Modh Ghanchis have historically been in the business of both making and selling edible oil. More recently, they have also branched out into running kirana stores. This sets them starkly apart from Shudra castes, which have been mostly associated with agrarian production and labour—neech work, in the Brahminical mind.

The caste system is strictly ordered by occupation, and reserves commerce for the third varna, the Vaishyas. The Modh Ghanchis’ participation in commerce is a mark of Vaishya status. They are not treated as a neech caste in Gujarat. The community’s vegetarian habits also suggest Vaishya rather than Shudra roots. Modh Ghanchis are traditionally literate, as traders must be, and this is another sign of non-Shudra status. Caste rules prohibit Shudras from learning to read or write, and prescribe barbaric punishments for defying the ban.

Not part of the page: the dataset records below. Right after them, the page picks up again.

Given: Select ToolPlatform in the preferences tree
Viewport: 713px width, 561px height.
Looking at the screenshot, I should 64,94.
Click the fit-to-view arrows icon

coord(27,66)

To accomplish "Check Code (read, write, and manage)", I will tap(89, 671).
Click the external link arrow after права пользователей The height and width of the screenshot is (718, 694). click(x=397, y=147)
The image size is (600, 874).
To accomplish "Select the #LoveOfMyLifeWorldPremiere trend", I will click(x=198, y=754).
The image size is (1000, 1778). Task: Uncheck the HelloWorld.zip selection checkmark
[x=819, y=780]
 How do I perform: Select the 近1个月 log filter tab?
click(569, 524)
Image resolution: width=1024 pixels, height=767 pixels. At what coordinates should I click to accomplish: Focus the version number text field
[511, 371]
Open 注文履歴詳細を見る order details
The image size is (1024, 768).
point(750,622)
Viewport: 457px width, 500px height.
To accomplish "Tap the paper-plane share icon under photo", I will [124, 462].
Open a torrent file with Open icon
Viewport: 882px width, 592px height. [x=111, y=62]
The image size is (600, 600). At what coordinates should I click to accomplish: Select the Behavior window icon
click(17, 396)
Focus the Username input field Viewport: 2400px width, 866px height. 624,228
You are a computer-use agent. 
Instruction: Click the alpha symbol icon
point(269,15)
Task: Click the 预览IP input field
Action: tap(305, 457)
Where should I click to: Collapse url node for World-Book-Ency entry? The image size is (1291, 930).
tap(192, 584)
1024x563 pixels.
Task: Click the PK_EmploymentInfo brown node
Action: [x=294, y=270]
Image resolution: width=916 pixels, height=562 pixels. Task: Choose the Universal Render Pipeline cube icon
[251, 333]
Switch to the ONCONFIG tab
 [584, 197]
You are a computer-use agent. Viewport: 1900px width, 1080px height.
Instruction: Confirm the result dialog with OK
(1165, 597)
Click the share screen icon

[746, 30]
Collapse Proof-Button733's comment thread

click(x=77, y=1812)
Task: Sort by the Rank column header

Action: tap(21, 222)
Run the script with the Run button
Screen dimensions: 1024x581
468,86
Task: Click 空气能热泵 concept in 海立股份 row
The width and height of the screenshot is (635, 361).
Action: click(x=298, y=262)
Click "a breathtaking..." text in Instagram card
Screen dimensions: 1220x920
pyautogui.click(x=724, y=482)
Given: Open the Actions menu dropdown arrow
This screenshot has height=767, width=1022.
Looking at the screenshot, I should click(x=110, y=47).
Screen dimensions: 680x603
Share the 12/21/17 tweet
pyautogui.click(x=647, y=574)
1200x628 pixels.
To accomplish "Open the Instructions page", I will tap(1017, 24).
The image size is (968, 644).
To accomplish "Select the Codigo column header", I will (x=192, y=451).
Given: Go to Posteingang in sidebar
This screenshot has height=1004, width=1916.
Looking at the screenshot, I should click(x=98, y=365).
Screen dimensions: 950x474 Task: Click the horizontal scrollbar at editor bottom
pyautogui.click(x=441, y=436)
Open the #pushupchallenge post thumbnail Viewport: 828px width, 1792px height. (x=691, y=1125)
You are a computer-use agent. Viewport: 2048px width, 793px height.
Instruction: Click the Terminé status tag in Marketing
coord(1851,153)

Modh Ghanchis were not listed among the OBCs when the Mandal Committee recommendations first came into force. The Gujarat government granted them OBC status in the state in 1994, and the central government added them to its list of OBCs in 1999. Modi became the chief minister of Gujarat two years later. During state elections in 2002, 2007 and 2012 he never found it expedient to present himself as a member of the OBCs. He projected a Bania identity, and the Banias—by far the country’s most powerful industrial and business community—embraced him as one of their own. It was only when campaigning for the 2014 general election that Modi suddenly remembered his OBC status.

Narendra Modi is not the only BJP leader to make such strategic use of the OBC category. Sushil Kumar Modi, now the deputy chief minister of Bihar, was born into a Bania caste now listed among the OBCs. In several states, especially in north India, sections of the Banias have managed to get themselves added to the OBC lists. How these communities—with historical advantages in terms of varna, wealth, occupation and literacy—have come to qualify as OBCs is a mystery. This is an electoral strategy to help the Banias emerge as a major political force.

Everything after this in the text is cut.